**WHAT IS EXPECTED**
Can you convert every line of the entries below into a JSON list of strings, one string per line, with blank lines left out?

**PROVIDED ENTRIES**
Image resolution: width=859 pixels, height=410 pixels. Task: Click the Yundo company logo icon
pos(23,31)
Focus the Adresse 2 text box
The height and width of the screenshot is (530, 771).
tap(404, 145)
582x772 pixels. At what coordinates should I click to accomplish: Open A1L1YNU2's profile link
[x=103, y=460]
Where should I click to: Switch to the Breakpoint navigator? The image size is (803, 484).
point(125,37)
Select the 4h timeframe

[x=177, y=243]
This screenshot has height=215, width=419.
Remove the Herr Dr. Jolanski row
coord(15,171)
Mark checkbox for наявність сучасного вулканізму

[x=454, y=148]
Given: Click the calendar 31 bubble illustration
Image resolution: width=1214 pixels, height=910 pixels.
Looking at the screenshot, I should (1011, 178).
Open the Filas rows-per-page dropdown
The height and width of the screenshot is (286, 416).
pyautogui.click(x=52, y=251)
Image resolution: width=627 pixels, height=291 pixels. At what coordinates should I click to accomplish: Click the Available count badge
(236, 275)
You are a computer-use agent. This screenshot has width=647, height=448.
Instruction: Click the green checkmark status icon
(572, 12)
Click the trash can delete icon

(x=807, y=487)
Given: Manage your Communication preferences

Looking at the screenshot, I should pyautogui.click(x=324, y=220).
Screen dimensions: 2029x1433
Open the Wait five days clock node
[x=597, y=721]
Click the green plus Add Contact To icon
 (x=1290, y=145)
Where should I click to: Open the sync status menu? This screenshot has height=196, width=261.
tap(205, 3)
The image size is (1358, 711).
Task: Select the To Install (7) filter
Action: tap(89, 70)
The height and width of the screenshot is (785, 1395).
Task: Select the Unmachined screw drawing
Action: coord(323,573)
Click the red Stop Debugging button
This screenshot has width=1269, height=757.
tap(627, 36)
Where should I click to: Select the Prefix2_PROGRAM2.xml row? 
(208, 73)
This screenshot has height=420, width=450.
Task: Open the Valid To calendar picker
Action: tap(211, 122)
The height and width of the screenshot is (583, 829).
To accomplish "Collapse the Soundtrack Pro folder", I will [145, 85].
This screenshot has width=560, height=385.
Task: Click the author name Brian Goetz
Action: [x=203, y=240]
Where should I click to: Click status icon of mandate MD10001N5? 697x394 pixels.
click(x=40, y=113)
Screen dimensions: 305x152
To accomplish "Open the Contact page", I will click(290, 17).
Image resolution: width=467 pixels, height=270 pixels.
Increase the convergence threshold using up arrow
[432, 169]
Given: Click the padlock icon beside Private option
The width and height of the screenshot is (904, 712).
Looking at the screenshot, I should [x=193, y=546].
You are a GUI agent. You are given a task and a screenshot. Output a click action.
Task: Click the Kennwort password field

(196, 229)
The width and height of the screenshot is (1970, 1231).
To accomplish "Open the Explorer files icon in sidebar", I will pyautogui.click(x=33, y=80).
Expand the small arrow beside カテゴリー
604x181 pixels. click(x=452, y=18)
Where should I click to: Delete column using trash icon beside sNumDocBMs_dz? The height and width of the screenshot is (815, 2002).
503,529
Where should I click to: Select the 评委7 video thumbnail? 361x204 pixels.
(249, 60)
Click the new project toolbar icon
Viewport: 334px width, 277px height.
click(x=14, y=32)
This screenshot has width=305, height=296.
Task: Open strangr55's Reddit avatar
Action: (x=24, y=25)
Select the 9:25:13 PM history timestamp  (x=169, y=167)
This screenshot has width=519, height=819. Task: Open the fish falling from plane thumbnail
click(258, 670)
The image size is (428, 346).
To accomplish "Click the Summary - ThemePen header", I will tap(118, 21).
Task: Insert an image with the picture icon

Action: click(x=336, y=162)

**RESULT OF THE EXERCISE**
[
  "Image resolution: width=859 pixels, height=410 pixels. Task: Click the Yundo company logo icon",
  "pos(23,31)",
  "Focus the Adresse 2 text box",
  "The height and width of the screenshot is (530, 771).",
  "tap(404, 145)",
  "582x772 pixels. At what coordinates should I click to accomplish: Open A1L1YNU2's profile link",
  "[x=103, y=460]",
  "Where should I click to: Switch to the Breakpoint navigator? The image size is (803, 484).",
  "point(125,37)",
  "Select the 4h timeframe",
  "[x=177, y=243]",
  "This screenshot has height=215, width=419.",
  "Remove the Herr Dr. Jolanski row",
  "coord(15,171)",
  "Mark checkbox for наявність сучасного вулканізму",
  "[x=454, y=148]",
  "Given: Click the calendar 31 bubble illustration",
  "Image resolution: width=1214 pixels, height=910 pixels.",
  "Looking at the screenshot, I should (1011, 178).",
  "Open the Filas rows-per-page dropdown",
  "The height and width of the screenshot is (286, 416).",
  "pyautogui.click(x=52, y=251)",
  "Image resolution: width=627 pixels, height=291 pixels. At what coordinates should I click to accomplish: Click the Available count badge",
  "(236, 275)",
  "You are a computer-use agent. This screenshot has width=647, height=448.",
  "Instruction: Click the green checkmark status icon",
  "(572, 12)",
  "Click the trash can delete icon",
  "(x=807, y=487)",
  "Given: Manage your Communication preferences",
  "Looking at the screenshot, I should pyautogui.click(x=324, y=220).",
  "Screen dimensions: 2029x1433",
  "Open the Wait five days clock node",
  "[x=597, y=721]",
  "Click the green plus Add Contact To icon",
  " (x=1290, y=145)",
  "Where should I click to: Open the sync status menu? This screenshot has height=196, width=261.",
  "tap(205, 3)",
  "The image size is (1358, 711).",
  "Task: Select the To Install (7) filter",
  "Action: tap(89, 70)",
  "The height and width of the screenshot is (785, 1395).",
  "Task: Select the Unmachined screw drawing",
  "Action: coord(323,573)",
  "Click the red Stop Debugging button",
  "This screenshot has width=1269, height=757.",
  "tap(627, 36)",
  "Where should I click to: Select the Prefix2_PROGRAM2.xml row? ",
  "(208, 73)",
  "This screenshot has height=420, width=450.",
  "Task: Open the Valid To calendar picker",
  "Action: tap(211, 122)",
  "The height and width of the screenshot is (583, 829).",
  "To accomplish \"Collapse the Soundtrack Pro folder\", I will [145, 85].",
  "This screenshot has width=560, height=385.",
  "Task: Click the author name Brian Goetz",
  "Action: [x=203, y=240]",
  "Where should I click to: Click status icon of mandate MD10001N5? 697x394 pixels.",
  "click(x=40, y=113)",
  "Screen dimensions: 305x152",
  "To accomplish \"Open the Contact page\", I will click(290, 17).",
  "Image resolution: width=467 pixels, height=270 pixels.",
  "Increase the convergence threshold using up arrow",
  "[432, 169]",
  "Given: Click the padlock icon beside Private option",
  "The width and height of the screenshot is (904, 712).",
  "Looking at the screenshot, I should [x=193, y=546].",
  "You are a GUI agent. You are given a task and a screenshot. Output a click action.",
  "Task: Click the Kennwort password field",
  "(196, 229)",
  "The width and height of the screenshot is (1970, 1231).",
  "To accomplish \"Open the Explorer files icon in sidebar\", I will pyautogui.click(x=33, y=80).",
  "Expand the small arrow beside カテゴリー",
  "604x181 pixels. click(x=452, y=18)",
  "Where should I click to: Delete column using trash icon beside sNumDocBMs_dz? The height and width of the screenshot is (815, 2002).",
  "503,529",
  "Where should I click to: Select the 评委7 video thumbnail? 361x204 pixels.",
  "(249, 60)",
  "Click the new project toolbar icon",
  "Viewport: 334px width, 277px height.",
  "click(x=14, y=32)",
  "This screenshot has width=305, height=296.",
  "Task: Open strangr55's Reddit avatar",
  "Action: (x=24, y=25)",
  "Select the 9:25:13 PM history timestamp  (x=169, y=167)",
  "This screenshot has width=519, height=819. Task: Open the fish falling from plane thumbnail",
  "click(258, 670)",
  "The image size is (428, 346).",
  "To accomplish \"Click the Summary - ThemePen header\", I will tap(118, 21).",
  "Task: Insert an image with the picture icon",
  "Action: click(x=336, y=162)"
]